In the forum thread below on LibreOffice normalization, rewrite the passage that opens with "After some testing, I'm" and closes with "have the original).", renaming "office documents" to "word-processing files".

▶ _Text to read_
--- start ---
Note that there is also a short thread in the archivematica-tech group documenting an equivalent normalization rule using the headless libreoffice.
https://groups.google.com/d/topic/archivematica-tech/onaG67k3ADY/discussion
This wasn't immediately obvious to me, so for anyone else trying this I'll point out that the script linked above needs to be added as a normalization command in the FPR (with the relevant packages installed). The normalization itself working for me although I'm currently getting a verification error; I don't know if something needs to be adjusted in the script or if something is incorrect in the way I've configured the rule.
After some testing, I'm coming around to the view that having this as a default normalization rule for office documents would be worthwhile - you can always do manual normalization instead. In the spirit of "good enough" preservation ... the current alternative is to do nothing (and of course you still have the original).
I think the spacing issue is largely due to fonts (even if the Windows fonts are loaded), although it's not bad. Footnotes seem to be implemented with the LibreOffice default - roman numerals for endnotes; and the page number location also changes. The main problems I've come across are with older WordPerfect and Word formats:
- Word for DOS 5.x - via Archivematica (i.e. on linux), the headers and footers are garbled. I.e. more than an encoding problem, it's bringing in the document signature, stylesheet reference etc. On Windows these files are handled quite well, including with the command line. I'm assuming there's an input filter that could be used but so far I haven't had any luck.
--- end ---
▶ _Given records_
--- start ---
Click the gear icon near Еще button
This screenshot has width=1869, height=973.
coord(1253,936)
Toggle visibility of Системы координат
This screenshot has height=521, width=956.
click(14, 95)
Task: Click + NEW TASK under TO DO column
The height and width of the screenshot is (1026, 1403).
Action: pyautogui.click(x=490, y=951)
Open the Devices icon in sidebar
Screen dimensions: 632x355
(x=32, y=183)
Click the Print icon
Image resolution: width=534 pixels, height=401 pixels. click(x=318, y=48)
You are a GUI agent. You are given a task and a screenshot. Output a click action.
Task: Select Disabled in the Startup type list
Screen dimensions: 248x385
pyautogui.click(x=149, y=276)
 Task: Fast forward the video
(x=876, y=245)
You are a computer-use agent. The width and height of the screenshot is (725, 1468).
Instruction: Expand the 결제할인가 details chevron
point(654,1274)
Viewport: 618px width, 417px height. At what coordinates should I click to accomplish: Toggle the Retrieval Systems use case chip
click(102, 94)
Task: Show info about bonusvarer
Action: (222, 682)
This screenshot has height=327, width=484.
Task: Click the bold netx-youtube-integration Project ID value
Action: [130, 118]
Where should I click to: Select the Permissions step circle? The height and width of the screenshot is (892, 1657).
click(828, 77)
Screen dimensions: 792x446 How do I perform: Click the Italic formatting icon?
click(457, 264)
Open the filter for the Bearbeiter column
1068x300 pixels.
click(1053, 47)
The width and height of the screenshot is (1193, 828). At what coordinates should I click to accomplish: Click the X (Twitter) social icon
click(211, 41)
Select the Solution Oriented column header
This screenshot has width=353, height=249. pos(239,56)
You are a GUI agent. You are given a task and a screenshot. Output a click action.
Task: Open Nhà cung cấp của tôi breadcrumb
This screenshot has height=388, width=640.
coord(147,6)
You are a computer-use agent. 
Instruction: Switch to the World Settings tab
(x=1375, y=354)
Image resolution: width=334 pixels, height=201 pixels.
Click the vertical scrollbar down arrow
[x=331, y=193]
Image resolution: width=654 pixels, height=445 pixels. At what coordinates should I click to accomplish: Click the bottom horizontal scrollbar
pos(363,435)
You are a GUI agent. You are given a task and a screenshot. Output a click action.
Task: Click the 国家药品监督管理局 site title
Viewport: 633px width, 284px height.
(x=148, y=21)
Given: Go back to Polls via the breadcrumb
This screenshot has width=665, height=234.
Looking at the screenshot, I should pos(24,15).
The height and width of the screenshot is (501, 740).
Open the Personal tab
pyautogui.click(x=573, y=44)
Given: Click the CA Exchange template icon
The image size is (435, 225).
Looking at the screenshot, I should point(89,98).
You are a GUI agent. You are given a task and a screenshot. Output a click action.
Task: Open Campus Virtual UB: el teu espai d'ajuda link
--- end ---
▶ _Correct output_
After some testing, I'm coming around to the view that having this as a default normalization rule for word-processing files would be worthwhile - you can always do manual normalization instead. In the spirit of "good enough" preservation ... the current alternative is to do nothing (and of course you still have the original).